┌──

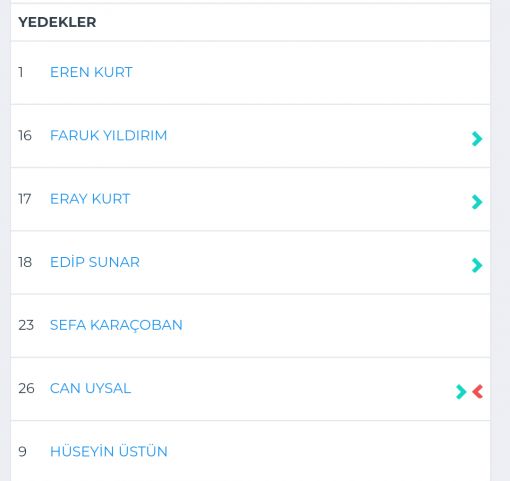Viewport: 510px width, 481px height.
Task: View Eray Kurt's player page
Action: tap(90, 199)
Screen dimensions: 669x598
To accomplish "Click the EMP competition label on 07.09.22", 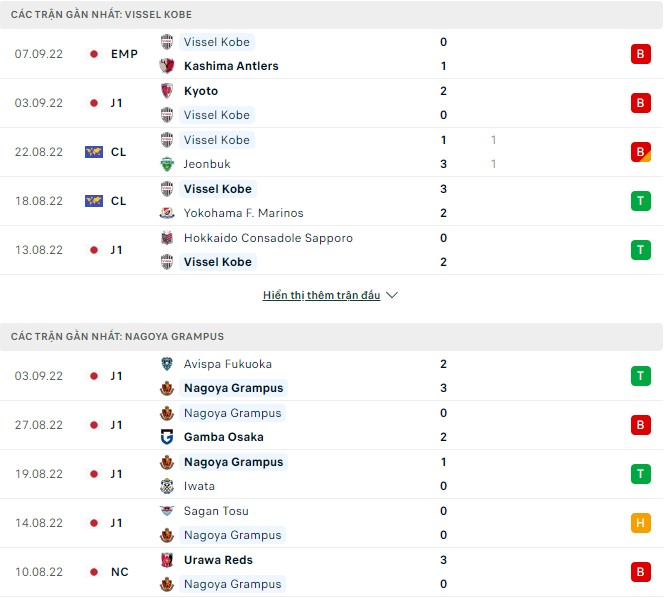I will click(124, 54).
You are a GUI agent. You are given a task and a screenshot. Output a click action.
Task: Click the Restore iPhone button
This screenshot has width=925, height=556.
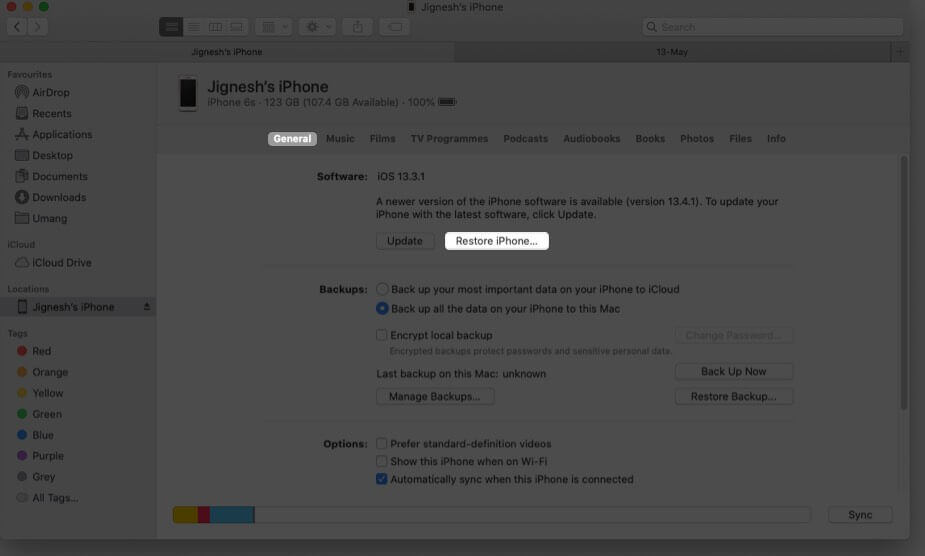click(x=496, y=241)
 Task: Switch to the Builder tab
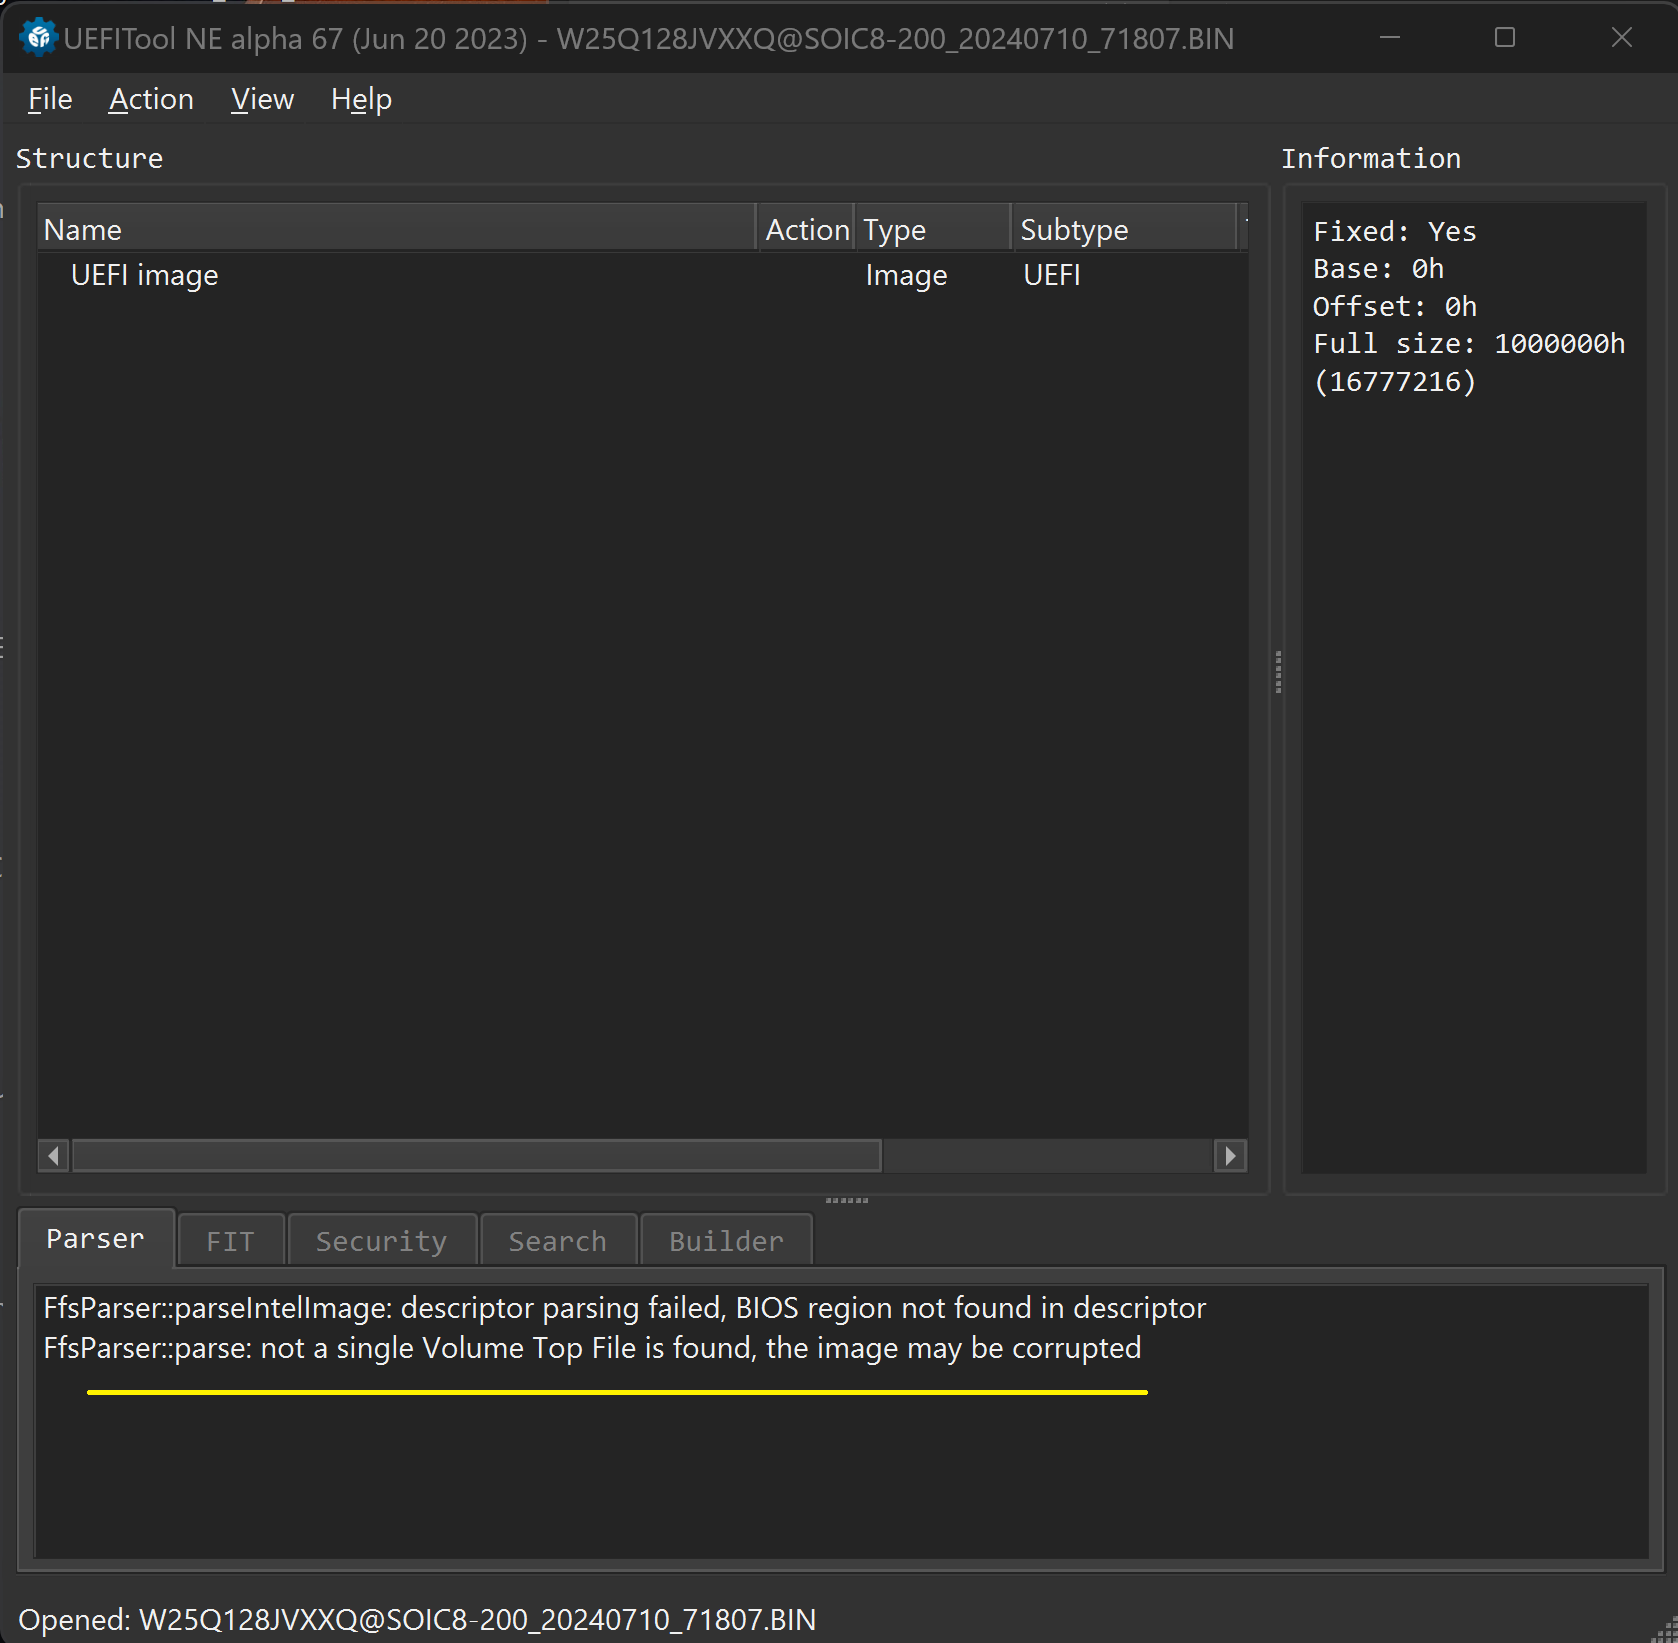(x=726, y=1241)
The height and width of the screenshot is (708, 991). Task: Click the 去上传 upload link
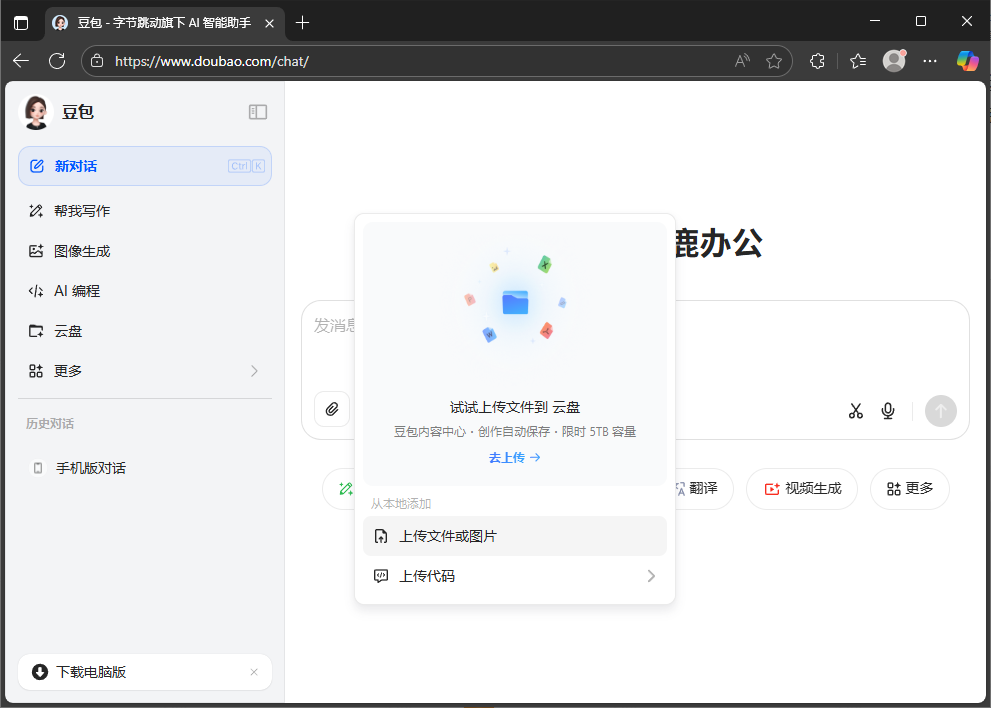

└──

Could you copy exactly, and with no pictures, the lines above from the one containing "This screenshot has width=925, height=556." through the last line, both included?

This screenshot has width=925, height=556.
click(x=496, y=241)
 Task: Switch to the Builder tab
(x=726, y=1241)
The height and width of the screenshot is (708, 991). Task: Click the 去上传 upload link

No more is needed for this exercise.